As research institutions expand and improve their data management services, so, inevitably, the complexity of their data architectures increase. Getting an institutional data repository to talk to a research management and reporting system may be a challenge, but integrating both with a managed data storage system, a project costing system, HR records, data management planning tools, HPC systems, and the myriad of data generating tools that researchers rely on in their specific disciplines can seem overwhelming.

This session will explore the need for interoperability between institutional systems and services, and the challenges that such interoperability presents. Does it really matter whether data management systems can pass data and metadata between each other? If so, where is this most important? Where are the pain points? How can these best be addressed?

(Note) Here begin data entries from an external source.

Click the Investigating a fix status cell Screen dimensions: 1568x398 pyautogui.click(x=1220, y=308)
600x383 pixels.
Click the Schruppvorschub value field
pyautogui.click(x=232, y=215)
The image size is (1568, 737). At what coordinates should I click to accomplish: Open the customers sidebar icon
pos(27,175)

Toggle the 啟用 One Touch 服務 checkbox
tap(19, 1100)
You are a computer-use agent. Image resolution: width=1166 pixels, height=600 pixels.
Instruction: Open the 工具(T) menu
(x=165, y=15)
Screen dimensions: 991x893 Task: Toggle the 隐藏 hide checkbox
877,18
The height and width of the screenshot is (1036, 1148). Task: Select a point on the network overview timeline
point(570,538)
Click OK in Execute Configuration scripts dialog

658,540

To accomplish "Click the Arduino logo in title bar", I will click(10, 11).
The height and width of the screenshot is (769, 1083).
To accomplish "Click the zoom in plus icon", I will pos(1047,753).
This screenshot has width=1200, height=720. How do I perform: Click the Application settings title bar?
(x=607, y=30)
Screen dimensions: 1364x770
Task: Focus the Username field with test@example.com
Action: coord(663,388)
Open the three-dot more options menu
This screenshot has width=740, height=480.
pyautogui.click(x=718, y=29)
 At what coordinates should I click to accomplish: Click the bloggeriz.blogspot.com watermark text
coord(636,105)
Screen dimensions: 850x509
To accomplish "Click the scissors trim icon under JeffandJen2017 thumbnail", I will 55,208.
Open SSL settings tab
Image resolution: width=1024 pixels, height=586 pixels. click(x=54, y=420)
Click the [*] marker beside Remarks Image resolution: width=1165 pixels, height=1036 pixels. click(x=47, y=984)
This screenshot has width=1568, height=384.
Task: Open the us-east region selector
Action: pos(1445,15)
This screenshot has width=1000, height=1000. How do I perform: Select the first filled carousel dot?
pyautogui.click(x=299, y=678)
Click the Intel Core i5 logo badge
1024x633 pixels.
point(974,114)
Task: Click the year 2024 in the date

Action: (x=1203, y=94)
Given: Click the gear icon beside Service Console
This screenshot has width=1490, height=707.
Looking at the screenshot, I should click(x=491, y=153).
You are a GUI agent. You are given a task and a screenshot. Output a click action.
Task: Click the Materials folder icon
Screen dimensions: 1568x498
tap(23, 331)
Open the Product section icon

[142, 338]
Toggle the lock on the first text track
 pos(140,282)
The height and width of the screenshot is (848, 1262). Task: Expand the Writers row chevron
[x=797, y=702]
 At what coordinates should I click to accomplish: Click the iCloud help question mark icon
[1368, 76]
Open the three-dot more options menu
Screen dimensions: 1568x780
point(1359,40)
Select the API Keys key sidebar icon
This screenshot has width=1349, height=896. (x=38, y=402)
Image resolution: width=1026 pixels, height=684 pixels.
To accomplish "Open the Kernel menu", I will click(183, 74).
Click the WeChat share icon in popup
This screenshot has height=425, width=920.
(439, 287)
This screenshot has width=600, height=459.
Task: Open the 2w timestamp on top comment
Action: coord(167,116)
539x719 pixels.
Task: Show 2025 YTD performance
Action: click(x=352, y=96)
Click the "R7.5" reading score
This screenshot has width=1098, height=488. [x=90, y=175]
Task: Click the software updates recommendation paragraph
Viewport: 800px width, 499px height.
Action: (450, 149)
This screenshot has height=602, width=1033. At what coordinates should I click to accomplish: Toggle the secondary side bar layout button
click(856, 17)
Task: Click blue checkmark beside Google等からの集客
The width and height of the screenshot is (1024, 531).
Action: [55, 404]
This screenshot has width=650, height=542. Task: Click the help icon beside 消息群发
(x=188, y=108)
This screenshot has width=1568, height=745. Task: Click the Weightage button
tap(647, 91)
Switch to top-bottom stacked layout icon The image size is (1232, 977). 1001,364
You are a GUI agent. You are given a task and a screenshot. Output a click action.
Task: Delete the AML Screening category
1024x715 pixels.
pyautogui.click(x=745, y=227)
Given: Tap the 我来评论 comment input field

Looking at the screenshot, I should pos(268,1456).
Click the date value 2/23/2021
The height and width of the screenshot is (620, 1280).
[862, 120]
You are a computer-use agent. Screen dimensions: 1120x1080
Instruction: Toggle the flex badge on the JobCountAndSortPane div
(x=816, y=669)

Beginning with a couple of examples from institutions actively wrestling with these questions, this session will provide a forum for people to share their own challenges, experiences, ideas, and suggestions. The emphasis of this meeting will be on establishing and prioritizing shared challenges rather than finding immediate solutions to every issue raised (although we would welcome anyone who has already solved them all!).

Meeting agenda: 

Collaborative session notes: https://docs.google.com/document/d/1kpBHO5rZdc5-j-Qjw7HHlRarB2-6NSFZmr70wy9nQJg/edit

10 mins: Introduction to RDARI and scene setting
10 mins: Challenges at UCL designing an interoperable infrastructure (James Wilson)
10 mins: Challenges at the University of Cape Town designing an interoperable infrastructure (Renate Meyer, Kimi Keith)
70 mins: Plenary discussion on drivers and challenges
10 mins: Wrap up and Next steps

Target Audience: 

Those working at Research institutions involved in designing research data Architectures or elements of these. Or those responsible for connecting the elements of the Data Architectures into a valuable, well-connected whole. This may include senior managers, IT staff, librarians, project managers, research office staff, researchers and data stewards working with cross-disciplinary data, and so forth.

Group chair serving as contact person: 
Brief introduction describing the activities and scope of the group: 

The Research Data Architectures in Research Institutions Interest Group is primarily concerned with technical architectures for managing research data within universities and other multi-disciplinary research institutions. It provides insight into the approaches being taken to the development and operation of such architectures and their success or otherwise in enabling good practice.

The main themes of the IG are

  • Exploring how diverse tools, technologies, and services can be integrated to meet the evolving needs of researchers in research institutions.

  • Considering interoperability between institutional research data infrastructures and (inter)national or discipline-based infrastructures

  • Understanding the different institutional approaches to governance structures and business processes in responding to research ICT demands (e.g. capacity planning/forecasting for storage)

  • Sharing case studies of solutions developed by data infrastructure projects in research institutions

  • Presenting technical innovations and ideas that can further the development of integrated research data infrastructures

  • Agreeing best practice relating to research data architectures in research institutions

More information at https://www.rd-alliance.org/groups/research-data-architectures-research-institutions-ig

Short Group Status: 

The RDARI Interest Group was established in 2018 and since then has organised exchanges and discussions related to research data architectures. Some of these were related to specific elements or aspects of these (e.g. eLab Notebooks, Sensitive Data) and others were discussing potential solutions or elements.

Type of Meeting: 
Informative meeting
Avoid conflict with the following group (1): 
Meeting presenters: 
James Wilson (UCL); Keith Russell (ARDC; Renate Meyer (UCT); Kim Keith (UCT)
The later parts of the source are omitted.